The California newspaper that has no reporters left
When brown water overflowed the banks of the Salinas River in January, flooding thousands of acres and throwing an untold number of farmworkers out of jobs, the leading newspaper in this agricultural mecca did not cover the story.
Candidates in the November race for mayor also went absent from the pages of the 152-year-old news outlet. Ditto non-coverage of a police staffing shortage so serious that the police chief said the department might not have enough cops to respond to all complaints of theft, fraud, vandalism, prowling and prostitution.
The Salinas Californian missed those stories, understandably, because it employed only one journalist until December. That's when the paper's last reporter quit to take a job in TV. The departure marked the latest and perhaps final step in a slow-motion unwinding of what used to be the principal local news source in this city of 163,000.

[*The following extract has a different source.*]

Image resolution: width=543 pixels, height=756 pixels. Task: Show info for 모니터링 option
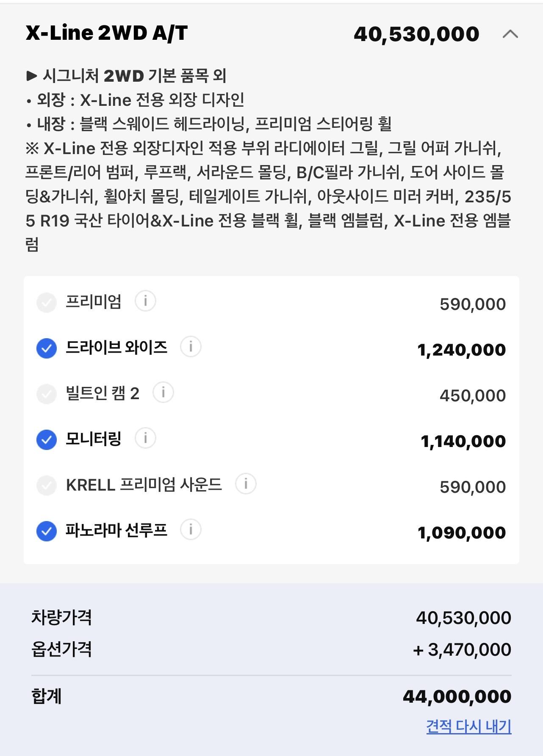coord(145,439)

Owned by the largest newspaper publisher in the nation, Gannett, the venerable Californian now carries stories from the chain's USA Today flagship and its other California papers. The only original content from Salinas comes in the form of paid obituaries, making death virtually the only sign of life at an institution once considered a must-read by many Salinans.
The lack of local reporting has drawn complaints from the mayor, a county supervisor and everyday citizens who say the public life of their community has been diminished by the lack of a dependable source of local news.
"As a subscriber, seems like they are all gone & all local news has vanished from its pages! The end of an era??" Monterey County Supervisor Luis Alejo recently wrote on Twitter, adding in another tweet: "Hoping they were hiring others soon instead of giving up on serving our community."
Trish Triumpho Sullivan, owner of Salinas' Downtown Book & Sound, said the newspaper's retreat feels especially ironic in the hometown of John Steinbeck, the Nobel Prize-winning novelist who once worked as a war correspondent.
"He understood the power of a story to create positive change," said Sullivan, who has lived in Salinas for more than 40 years. "Without a local paper in our city, we've lost the power to tell the stories of people in our city and the city itself. We've lost the power of storytelling."
An editor who previously helped oversee the Salinas paper from another Gannett newsroom 300 miles north referred questions to the company's corporate office in McLean, Va.
"The Californian has deep roots in Monterey County and the greater Monterey Bay area," Lisa Strattan, senior director of the company's Center for Community Journalism, said in a statement. "And we remain committed to providing resources to our newsroom while relying on our USA Today Network to ensure continued coverage."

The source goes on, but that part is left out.